Background: Human auditing has been the gold standard for evaluating hand hygiene (HH) compliance but is subject to the Hawthorne effect (HE), the change in subjects' behaviour due to their awareness of being observed. For the first time, we used electronic HH monitoring to characterise the duration of the HE on HH events after human auditors have left the ward.
Methods: Observations were prospectively conducted on two transplant wards at a tertiary centre between May 2018 and January 2019. HH events were measured using the electronic GOJO Smartlink Activity Monitoring System located throughout the ward. Non-covert human auditing was conducted in 1-hour intervals at random locations on both wards on varying days of the week. Two adjusted negative binomial regression models were fit in order to estimate an overall auditor effect and a graded auditor effect.
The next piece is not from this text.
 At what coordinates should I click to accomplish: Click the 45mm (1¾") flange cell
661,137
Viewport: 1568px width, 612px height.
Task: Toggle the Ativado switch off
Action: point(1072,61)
Results: In total, 365 674 HH dispensing events were observed out of a possible 911 791 opportunities. In the adjusted model, the presence of an auditor increased electronic HH events by approximately 2.5-fold in the room closest to where the auditor was standing (9.86 events per hour/3.98 events per hour; p<0.01), an effect sustained across only the partial hour before and after the auditor was present but not beyond the first hour after the auditor left. This effect persisted but was attenuated in areas distal from the auditor (total ward events of 6.91*6.32-7.55, p<0.01). Additionally, there was significant variability in the magnitude of the HE based on temporal and geographic distribution of audits.
Conclusion: The HE on HH events appears to last for a limited time on inpatient wards and is highly dynamic across time and auditor location. These findings further challenge the validity and value of human auditing and support the need for alternative and complementary monitoring methods.
Keywords: compliance; hospital medicine; infection control; nosocomial infections; social sciences.